[begin Raw records]

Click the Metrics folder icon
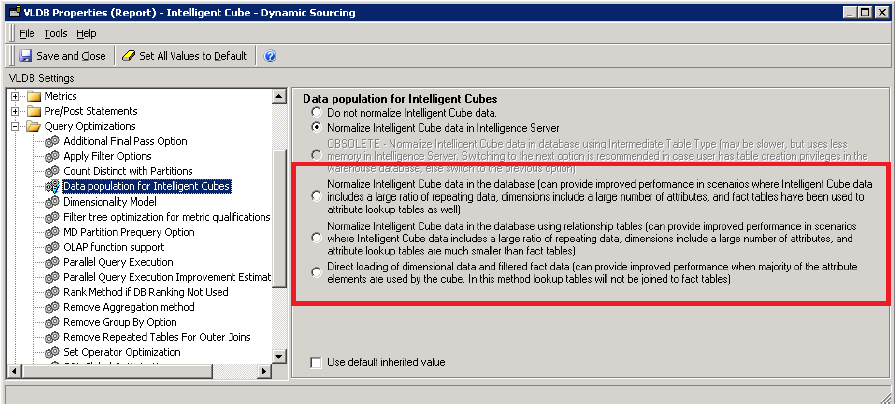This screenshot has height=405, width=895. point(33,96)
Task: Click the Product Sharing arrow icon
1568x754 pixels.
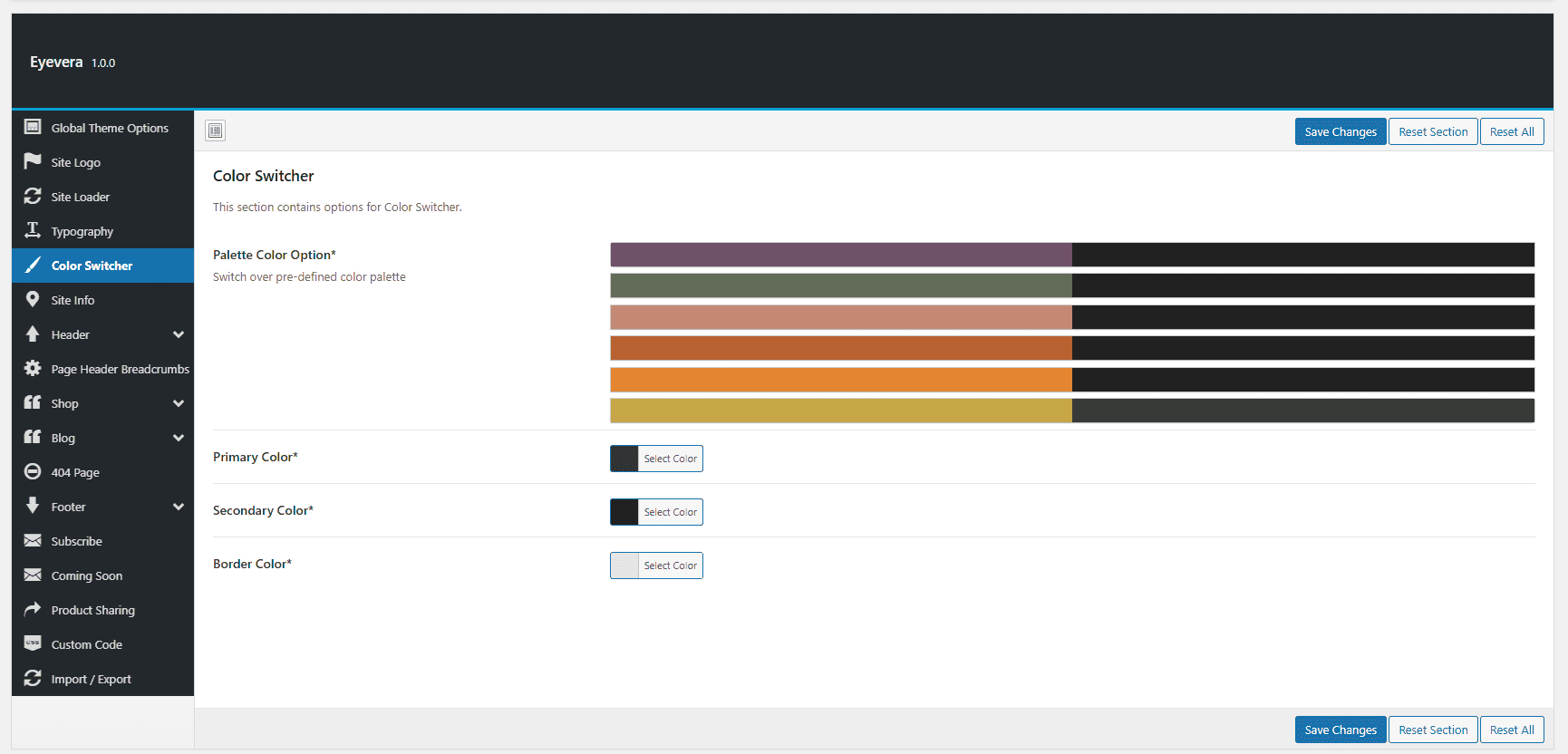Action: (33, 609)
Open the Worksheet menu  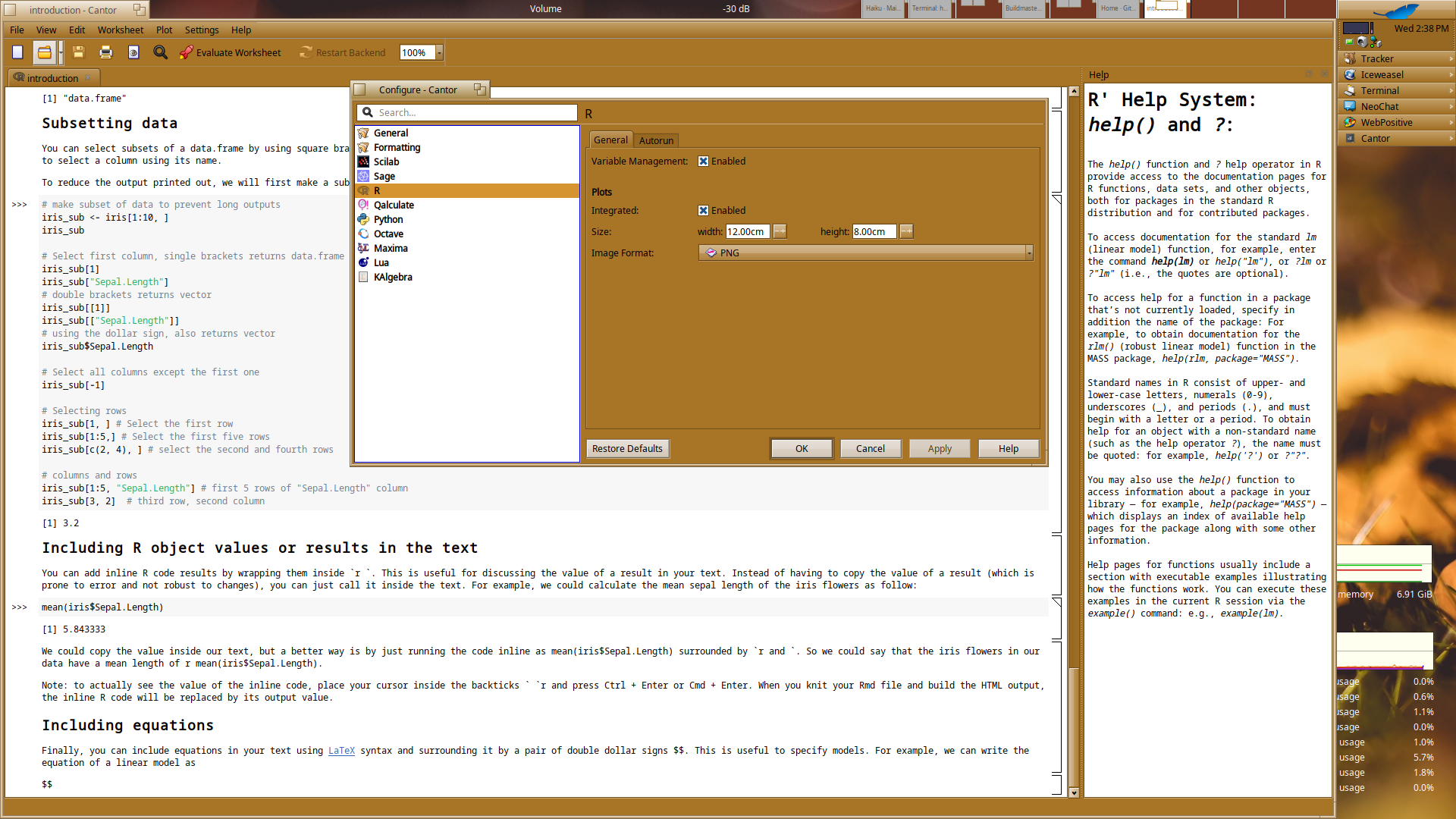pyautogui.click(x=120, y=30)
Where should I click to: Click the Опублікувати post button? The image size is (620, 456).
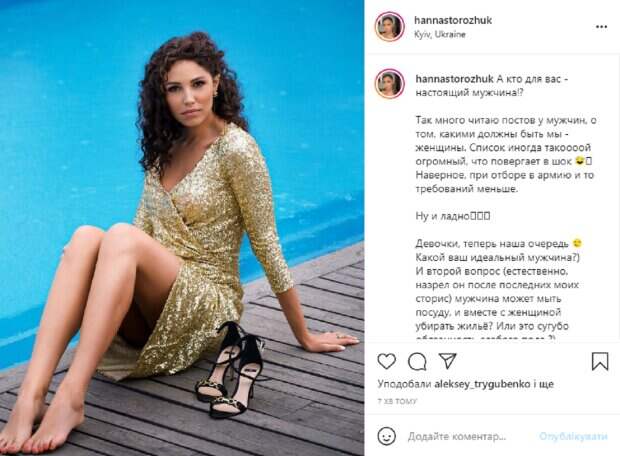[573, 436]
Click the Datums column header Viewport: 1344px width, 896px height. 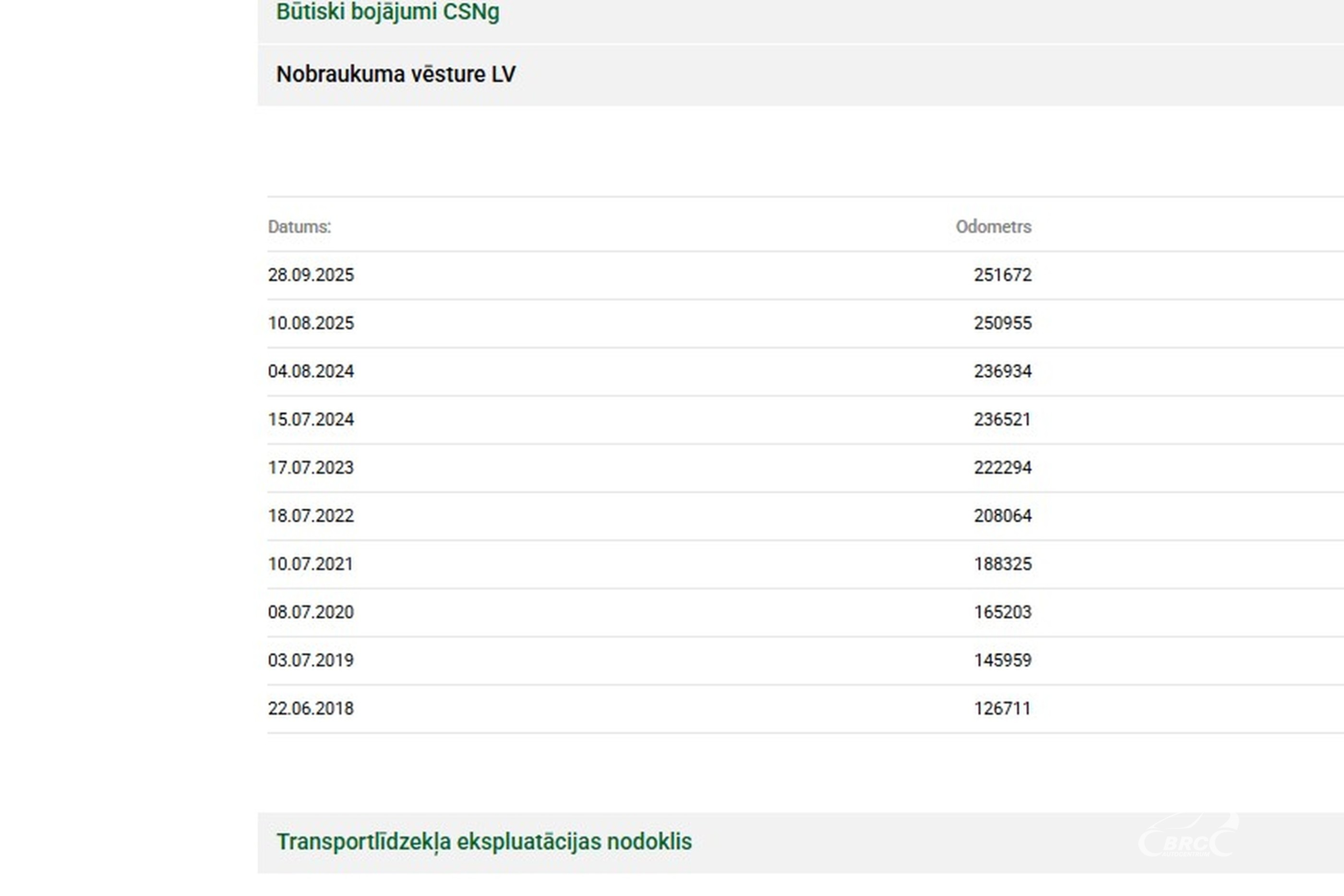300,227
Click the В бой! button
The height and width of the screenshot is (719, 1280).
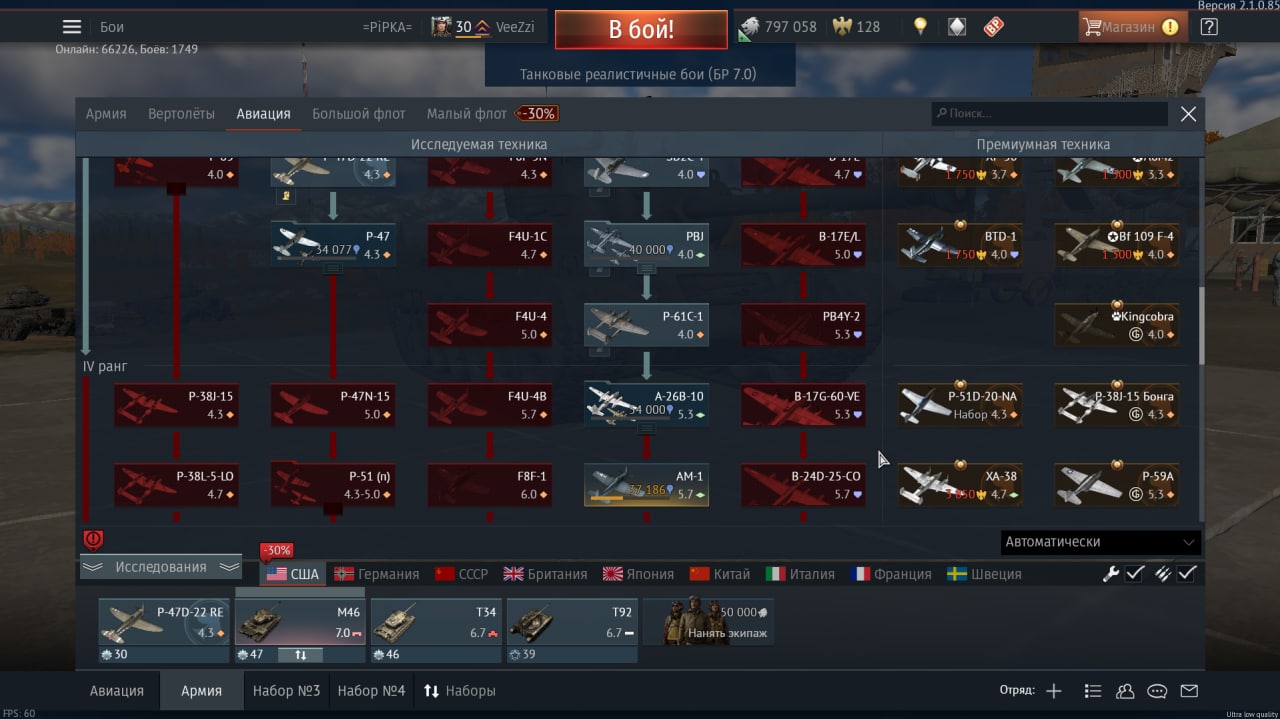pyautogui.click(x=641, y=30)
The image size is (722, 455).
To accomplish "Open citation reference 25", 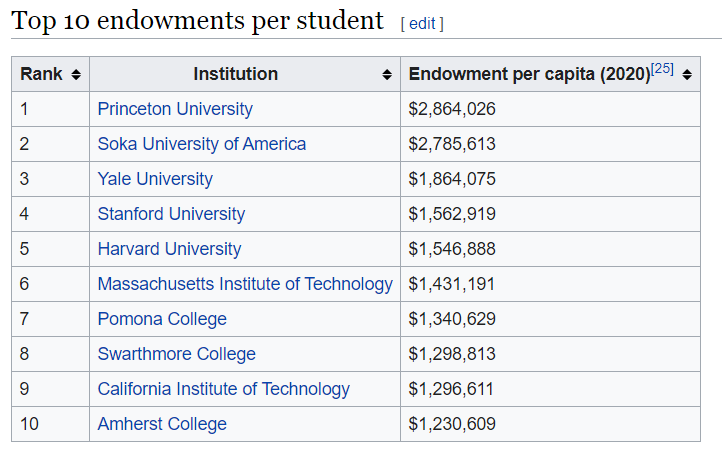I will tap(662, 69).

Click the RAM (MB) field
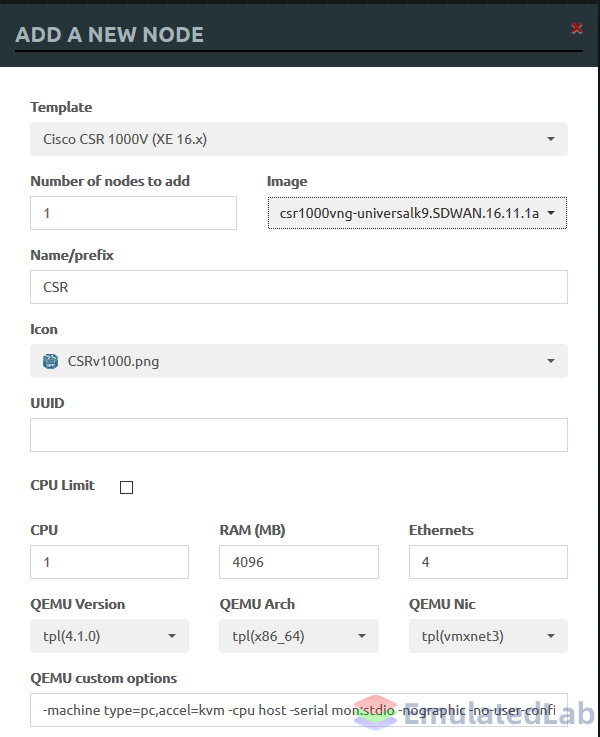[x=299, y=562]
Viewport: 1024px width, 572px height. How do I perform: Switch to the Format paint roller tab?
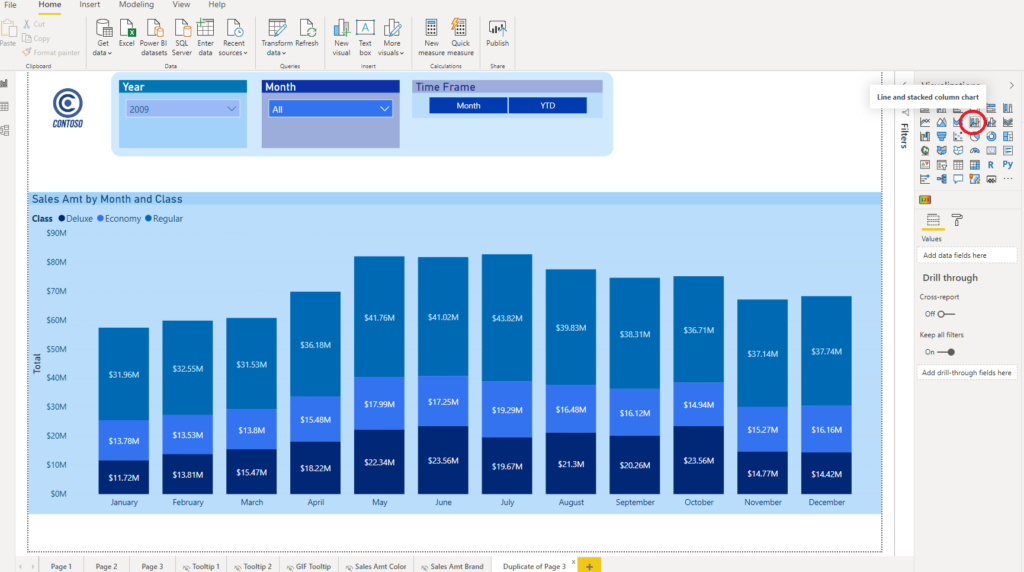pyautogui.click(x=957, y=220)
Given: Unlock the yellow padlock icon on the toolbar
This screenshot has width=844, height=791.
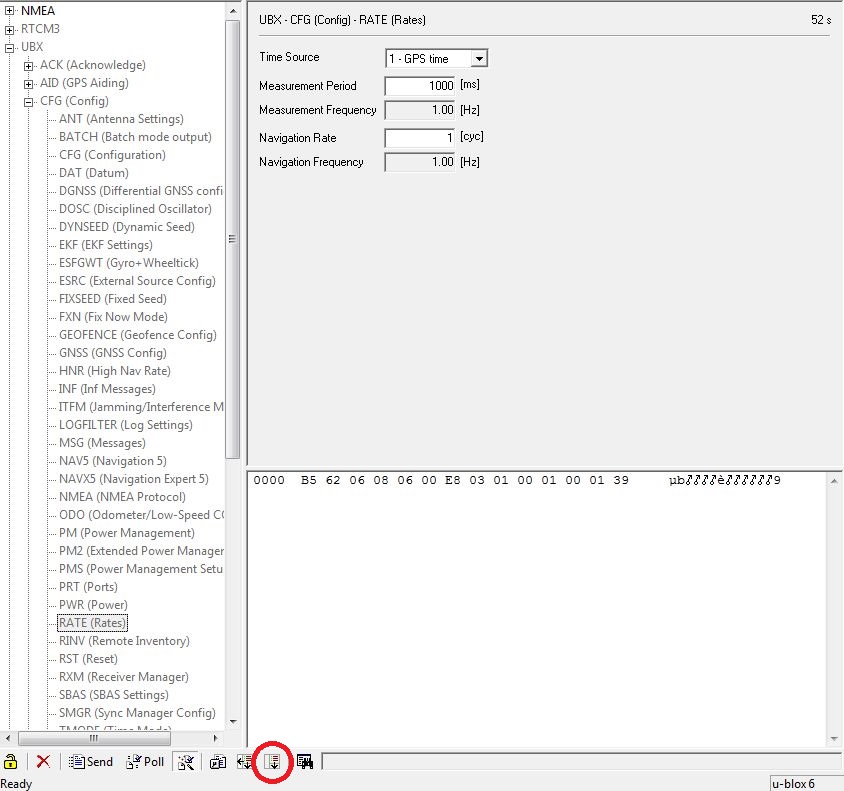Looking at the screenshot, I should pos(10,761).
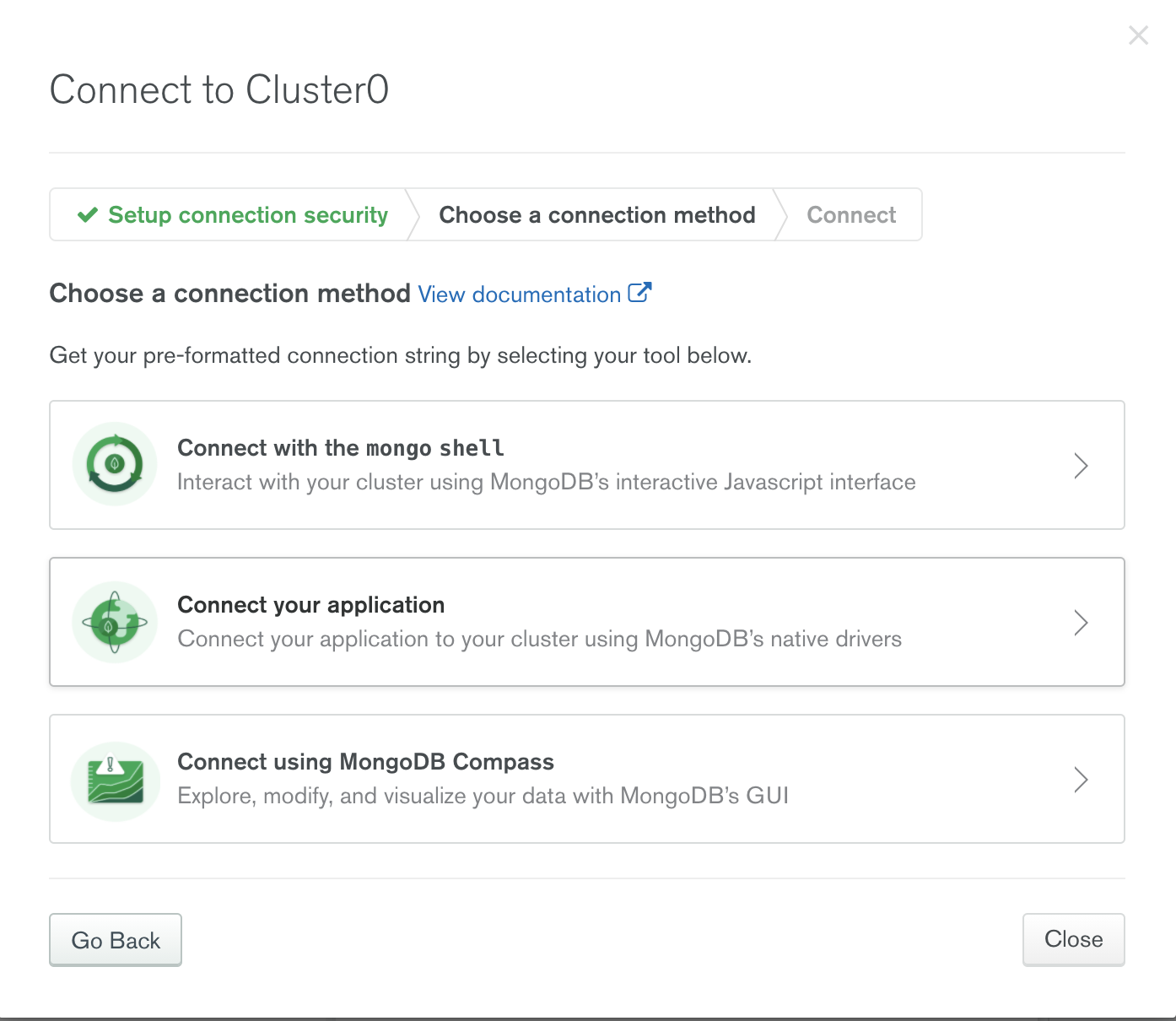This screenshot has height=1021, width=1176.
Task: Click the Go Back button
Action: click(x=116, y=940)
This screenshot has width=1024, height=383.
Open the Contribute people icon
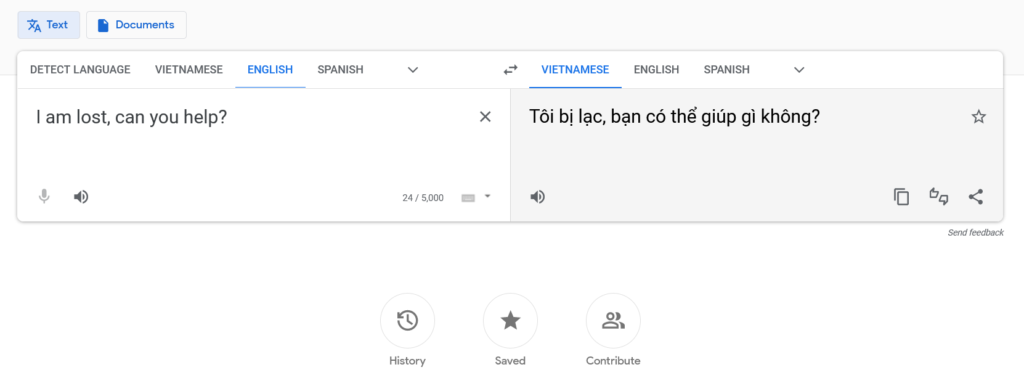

[end Raw records]

• _Instructions for the task_
Find every line in the items above that contains the word "image", and copy each of those lines. Match case exactly.

• _Answer in full_
Where should I click to: Click the Опублікувати post button? The image size is (620, 456).
The image size is (722, 455).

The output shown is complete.